Online Trolling Can Lead to Financial Rewards, Study Finds

A study published in the Journal of Marketing Management has shined a light on the murky world of online trolling—the deliberate, deceptive and mischievous attempt to provoke reactions from other internet users—finding, among other things, that it can lead to financial reward.

For the research, lead author Maja Golf-Papez, a postgraduate student from the University of Canterbury, New Zealand, wanted to investigate the phenomenon of online trolling from a marketing perspective.

First, Golf-Papez attempted to track down trolls to interview.

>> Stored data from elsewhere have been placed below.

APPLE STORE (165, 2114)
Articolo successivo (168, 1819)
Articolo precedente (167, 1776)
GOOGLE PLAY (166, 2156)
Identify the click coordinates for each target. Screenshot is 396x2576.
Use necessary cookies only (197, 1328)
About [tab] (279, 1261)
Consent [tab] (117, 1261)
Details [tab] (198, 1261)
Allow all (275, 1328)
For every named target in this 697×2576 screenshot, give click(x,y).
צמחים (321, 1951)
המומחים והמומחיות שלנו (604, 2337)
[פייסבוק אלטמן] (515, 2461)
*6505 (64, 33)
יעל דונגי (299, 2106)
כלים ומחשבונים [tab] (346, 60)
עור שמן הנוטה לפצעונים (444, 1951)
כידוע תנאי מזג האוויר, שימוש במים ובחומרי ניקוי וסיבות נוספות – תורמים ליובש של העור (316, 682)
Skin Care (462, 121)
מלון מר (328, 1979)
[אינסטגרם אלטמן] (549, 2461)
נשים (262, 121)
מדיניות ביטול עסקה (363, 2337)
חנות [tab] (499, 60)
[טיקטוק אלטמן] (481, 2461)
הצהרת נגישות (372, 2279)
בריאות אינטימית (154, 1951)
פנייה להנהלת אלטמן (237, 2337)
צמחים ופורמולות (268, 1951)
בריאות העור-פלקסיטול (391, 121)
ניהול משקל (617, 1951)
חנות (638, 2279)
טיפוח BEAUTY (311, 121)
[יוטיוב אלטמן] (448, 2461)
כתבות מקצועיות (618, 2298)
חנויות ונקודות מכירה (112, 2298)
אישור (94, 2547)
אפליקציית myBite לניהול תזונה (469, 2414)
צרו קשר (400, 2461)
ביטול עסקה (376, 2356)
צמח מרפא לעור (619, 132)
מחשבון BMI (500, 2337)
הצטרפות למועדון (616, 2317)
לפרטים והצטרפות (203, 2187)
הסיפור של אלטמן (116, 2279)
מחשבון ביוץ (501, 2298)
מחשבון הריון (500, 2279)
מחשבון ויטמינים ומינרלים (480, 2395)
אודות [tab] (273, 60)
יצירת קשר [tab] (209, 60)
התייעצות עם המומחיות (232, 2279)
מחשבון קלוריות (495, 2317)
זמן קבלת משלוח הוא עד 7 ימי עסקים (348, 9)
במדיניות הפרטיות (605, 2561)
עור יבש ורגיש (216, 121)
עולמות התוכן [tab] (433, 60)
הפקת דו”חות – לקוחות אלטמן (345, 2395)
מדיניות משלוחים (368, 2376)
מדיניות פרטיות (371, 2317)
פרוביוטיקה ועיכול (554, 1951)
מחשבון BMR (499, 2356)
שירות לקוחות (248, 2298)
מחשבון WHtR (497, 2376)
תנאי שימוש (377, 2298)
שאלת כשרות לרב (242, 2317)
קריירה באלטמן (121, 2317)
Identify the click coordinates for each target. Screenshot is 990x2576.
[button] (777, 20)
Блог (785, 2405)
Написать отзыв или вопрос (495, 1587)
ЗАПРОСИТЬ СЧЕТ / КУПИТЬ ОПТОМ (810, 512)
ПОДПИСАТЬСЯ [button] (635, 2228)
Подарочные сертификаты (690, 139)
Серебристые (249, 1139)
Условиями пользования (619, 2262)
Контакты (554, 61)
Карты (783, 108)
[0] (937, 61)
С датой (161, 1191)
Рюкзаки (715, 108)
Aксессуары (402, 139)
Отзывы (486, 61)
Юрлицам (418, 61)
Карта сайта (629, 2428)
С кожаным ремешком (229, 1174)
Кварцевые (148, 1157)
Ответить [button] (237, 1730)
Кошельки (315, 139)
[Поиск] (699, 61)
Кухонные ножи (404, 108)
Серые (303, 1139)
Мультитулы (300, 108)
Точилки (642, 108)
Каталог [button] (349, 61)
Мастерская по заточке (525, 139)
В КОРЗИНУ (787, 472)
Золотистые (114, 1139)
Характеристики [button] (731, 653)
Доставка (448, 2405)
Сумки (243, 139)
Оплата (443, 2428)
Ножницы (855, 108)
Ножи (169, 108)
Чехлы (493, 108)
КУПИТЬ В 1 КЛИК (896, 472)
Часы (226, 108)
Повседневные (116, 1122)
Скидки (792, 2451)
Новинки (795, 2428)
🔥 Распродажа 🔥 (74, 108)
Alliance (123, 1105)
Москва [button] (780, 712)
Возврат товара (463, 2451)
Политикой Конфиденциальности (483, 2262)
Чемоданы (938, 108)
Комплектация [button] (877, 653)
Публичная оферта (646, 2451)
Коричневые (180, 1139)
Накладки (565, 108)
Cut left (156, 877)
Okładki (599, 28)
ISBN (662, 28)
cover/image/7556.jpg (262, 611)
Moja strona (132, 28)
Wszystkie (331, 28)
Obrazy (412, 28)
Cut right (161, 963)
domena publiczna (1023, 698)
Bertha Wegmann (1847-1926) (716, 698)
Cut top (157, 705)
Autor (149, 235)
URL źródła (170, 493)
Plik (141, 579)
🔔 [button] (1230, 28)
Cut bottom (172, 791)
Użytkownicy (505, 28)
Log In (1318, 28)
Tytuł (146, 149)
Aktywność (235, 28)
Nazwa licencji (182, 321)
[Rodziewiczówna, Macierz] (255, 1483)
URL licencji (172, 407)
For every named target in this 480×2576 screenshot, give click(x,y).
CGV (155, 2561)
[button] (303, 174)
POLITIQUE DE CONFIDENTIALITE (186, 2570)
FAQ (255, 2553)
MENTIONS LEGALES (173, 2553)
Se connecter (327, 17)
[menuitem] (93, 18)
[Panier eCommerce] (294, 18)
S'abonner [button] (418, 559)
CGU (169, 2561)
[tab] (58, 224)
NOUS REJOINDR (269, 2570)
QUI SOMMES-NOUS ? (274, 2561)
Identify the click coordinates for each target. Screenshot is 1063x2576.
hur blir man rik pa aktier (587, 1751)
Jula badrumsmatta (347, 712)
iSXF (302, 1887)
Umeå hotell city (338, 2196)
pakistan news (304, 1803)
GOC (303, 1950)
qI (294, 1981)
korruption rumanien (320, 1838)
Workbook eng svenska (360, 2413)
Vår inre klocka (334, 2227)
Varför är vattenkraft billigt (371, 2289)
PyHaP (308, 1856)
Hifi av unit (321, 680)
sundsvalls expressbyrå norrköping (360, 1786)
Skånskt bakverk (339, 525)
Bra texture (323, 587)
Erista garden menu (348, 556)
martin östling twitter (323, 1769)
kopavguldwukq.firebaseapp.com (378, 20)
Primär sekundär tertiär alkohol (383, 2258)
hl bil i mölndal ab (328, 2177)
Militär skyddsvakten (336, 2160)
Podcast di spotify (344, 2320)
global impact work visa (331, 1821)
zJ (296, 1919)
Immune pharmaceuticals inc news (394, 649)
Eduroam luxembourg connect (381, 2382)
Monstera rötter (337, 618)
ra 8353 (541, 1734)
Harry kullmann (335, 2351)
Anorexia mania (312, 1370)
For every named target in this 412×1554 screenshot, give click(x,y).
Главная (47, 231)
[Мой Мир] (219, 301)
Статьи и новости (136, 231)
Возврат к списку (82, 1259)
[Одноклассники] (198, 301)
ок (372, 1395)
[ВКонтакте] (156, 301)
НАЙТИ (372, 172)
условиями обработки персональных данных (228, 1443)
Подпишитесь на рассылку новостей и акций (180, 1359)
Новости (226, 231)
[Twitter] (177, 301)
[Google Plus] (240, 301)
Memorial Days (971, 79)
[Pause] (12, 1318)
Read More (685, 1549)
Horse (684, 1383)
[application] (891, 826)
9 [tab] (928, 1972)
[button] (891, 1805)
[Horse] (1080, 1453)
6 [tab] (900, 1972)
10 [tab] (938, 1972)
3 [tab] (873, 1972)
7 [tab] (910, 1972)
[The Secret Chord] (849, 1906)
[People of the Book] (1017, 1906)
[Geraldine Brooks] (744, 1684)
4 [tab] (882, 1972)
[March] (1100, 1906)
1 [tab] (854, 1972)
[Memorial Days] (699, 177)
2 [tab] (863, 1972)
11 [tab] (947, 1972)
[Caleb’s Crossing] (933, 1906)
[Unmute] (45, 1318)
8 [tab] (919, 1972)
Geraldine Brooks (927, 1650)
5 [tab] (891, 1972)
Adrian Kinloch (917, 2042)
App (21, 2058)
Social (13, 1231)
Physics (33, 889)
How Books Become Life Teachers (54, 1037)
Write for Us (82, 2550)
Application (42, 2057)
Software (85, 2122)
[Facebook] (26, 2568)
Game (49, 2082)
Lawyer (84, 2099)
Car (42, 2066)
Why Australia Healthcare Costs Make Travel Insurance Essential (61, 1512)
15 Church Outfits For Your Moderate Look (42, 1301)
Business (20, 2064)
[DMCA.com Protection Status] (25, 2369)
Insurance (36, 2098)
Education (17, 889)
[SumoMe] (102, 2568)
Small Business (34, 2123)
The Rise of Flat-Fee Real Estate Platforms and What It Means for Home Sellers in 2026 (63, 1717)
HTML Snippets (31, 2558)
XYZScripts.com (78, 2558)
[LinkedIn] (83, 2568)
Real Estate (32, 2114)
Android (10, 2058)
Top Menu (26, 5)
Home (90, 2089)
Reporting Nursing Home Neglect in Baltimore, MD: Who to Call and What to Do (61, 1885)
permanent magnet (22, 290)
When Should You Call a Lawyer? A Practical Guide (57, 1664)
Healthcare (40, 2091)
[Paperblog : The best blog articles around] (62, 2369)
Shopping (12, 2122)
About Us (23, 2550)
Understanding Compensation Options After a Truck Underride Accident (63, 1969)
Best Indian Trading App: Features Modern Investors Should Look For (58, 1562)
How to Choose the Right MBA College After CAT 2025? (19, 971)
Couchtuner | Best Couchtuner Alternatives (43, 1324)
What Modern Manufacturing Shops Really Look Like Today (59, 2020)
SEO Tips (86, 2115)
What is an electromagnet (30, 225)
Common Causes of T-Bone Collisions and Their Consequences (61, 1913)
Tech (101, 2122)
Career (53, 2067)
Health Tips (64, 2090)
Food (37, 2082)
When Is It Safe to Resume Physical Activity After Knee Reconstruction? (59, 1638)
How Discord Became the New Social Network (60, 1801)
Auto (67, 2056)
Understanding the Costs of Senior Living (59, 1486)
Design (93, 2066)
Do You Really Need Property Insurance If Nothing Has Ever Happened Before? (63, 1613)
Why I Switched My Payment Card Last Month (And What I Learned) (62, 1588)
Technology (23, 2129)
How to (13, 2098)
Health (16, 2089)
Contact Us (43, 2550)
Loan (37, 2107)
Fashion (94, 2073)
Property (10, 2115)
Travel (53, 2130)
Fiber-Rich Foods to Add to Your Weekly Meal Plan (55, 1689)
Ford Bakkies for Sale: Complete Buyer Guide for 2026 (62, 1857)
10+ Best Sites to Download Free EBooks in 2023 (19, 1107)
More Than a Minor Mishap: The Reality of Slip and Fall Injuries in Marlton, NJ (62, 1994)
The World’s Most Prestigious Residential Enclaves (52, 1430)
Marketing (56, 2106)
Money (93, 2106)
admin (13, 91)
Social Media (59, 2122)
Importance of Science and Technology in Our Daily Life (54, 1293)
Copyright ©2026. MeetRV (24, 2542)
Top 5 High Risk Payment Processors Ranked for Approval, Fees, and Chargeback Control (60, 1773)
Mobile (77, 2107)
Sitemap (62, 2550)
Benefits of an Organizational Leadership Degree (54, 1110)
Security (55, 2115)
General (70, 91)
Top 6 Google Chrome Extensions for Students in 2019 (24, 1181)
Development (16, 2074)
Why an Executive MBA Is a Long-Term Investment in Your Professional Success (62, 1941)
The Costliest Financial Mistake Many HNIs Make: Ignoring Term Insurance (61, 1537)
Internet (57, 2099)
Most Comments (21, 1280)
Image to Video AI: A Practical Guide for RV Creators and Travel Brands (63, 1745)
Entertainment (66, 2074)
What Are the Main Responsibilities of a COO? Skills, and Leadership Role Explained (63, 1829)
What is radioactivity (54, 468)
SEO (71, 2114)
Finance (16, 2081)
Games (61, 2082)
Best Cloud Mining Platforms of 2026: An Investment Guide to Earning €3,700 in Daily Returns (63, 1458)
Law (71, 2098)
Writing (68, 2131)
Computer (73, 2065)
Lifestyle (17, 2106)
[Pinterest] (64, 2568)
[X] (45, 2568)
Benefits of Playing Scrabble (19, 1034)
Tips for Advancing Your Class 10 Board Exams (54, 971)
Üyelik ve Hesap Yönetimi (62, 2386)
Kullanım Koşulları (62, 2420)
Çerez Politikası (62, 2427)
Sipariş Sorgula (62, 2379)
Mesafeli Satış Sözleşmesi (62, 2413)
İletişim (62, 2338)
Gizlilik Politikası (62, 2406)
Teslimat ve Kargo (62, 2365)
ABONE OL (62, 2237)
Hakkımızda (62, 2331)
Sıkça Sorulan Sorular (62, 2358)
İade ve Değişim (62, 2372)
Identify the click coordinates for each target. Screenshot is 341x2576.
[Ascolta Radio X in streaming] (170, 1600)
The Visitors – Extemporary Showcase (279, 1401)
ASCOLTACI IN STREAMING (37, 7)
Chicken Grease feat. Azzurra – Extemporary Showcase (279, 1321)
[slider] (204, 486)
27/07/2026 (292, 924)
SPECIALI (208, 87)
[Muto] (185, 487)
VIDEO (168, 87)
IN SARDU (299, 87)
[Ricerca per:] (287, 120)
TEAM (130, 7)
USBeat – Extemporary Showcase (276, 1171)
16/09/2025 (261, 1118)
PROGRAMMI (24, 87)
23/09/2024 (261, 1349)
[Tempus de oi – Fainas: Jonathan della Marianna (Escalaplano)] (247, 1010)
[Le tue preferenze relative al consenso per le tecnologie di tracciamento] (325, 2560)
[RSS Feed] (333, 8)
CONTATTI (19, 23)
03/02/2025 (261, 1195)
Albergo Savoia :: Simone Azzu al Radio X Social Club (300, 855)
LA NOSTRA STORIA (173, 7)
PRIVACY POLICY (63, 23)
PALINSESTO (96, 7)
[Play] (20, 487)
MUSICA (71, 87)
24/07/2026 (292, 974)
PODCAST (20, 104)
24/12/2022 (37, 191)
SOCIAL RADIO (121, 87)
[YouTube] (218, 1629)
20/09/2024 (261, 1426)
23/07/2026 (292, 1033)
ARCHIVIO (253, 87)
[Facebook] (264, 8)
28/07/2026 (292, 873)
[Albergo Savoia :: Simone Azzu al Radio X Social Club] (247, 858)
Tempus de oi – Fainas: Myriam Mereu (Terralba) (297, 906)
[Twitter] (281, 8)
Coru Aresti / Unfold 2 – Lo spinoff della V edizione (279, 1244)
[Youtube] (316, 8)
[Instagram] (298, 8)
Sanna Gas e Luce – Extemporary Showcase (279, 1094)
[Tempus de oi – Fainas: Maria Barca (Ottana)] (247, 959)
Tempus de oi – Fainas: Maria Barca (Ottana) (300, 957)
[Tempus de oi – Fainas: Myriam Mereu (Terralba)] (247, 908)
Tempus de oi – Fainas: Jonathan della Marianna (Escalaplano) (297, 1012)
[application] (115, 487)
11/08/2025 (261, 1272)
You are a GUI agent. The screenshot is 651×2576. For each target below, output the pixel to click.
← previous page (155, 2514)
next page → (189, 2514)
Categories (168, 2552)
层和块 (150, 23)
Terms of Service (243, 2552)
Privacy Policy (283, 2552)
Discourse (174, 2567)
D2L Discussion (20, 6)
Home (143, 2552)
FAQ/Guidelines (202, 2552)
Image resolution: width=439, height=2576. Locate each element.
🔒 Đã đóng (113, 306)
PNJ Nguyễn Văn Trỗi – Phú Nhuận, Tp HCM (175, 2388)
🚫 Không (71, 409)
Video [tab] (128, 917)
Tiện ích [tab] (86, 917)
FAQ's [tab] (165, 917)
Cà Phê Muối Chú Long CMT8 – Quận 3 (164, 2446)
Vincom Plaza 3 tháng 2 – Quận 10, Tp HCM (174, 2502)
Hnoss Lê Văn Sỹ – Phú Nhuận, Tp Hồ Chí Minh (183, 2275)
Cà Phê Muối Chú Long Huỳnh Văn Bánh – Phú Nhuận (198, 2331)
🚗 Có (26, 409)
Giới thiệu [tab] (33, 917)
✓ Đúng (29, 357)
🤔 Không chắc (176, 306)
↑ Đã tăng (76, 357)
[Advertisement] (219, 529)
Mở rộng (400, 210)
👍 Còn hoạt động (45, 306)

In the process, she found that they had often been removed or banned from pages before she was able to reach out to them, while also being trolled many times herself.

"Good trolls are elusive and, I find, highly intelligent characters," she said in a statement. "They know how to look after themselves and operate within but on the fringes of the law."

Eventually, she was able to find a number of trolls, many of whom had gained celebrity status within their community. Some of these individuals had nearly half a million followers on social media.

In addition, she conducted more than 300 hours of online observations of trolling across different platforms, including gaming platforms, forums, social media channels and news platforms. Furthermore, she interacted with targets of the trolls, bystanders and moderators.

She found that, a number of trolls are receiving financial rewards from their activities.

"Some more risky brands are paying trolls to pose as customer service reps to respond to complaints and questions in a way the brand couldn't or wouldn't usually," she said.

Golf-Papez also found that a distinction could be made between trolling and cyberbullying.

GettyImages-80157379
Trolling is the deliberate, deceptive and mischievous attempt to provoke reactions from other internet users—and it can lead to financial gain, according to a new study. Joe Raedle/Getty Images

"Trolling is when someone is deceptive and mischievous," she said. "A troll typically has no intent to cause harm but is trying to provoke a reaction. Whereas cyberbullying is targeted with the purpose of causing harm to an individual person."

In the study, she goes on to consider whether trolling has simply become another form of entertainment, while acknowledging that it can cause problems for targets, companies and online moderators.

Golf-Papez hopes that the research will help to inform how people react to online trolls and how policymakers create laws surrounding online behavior.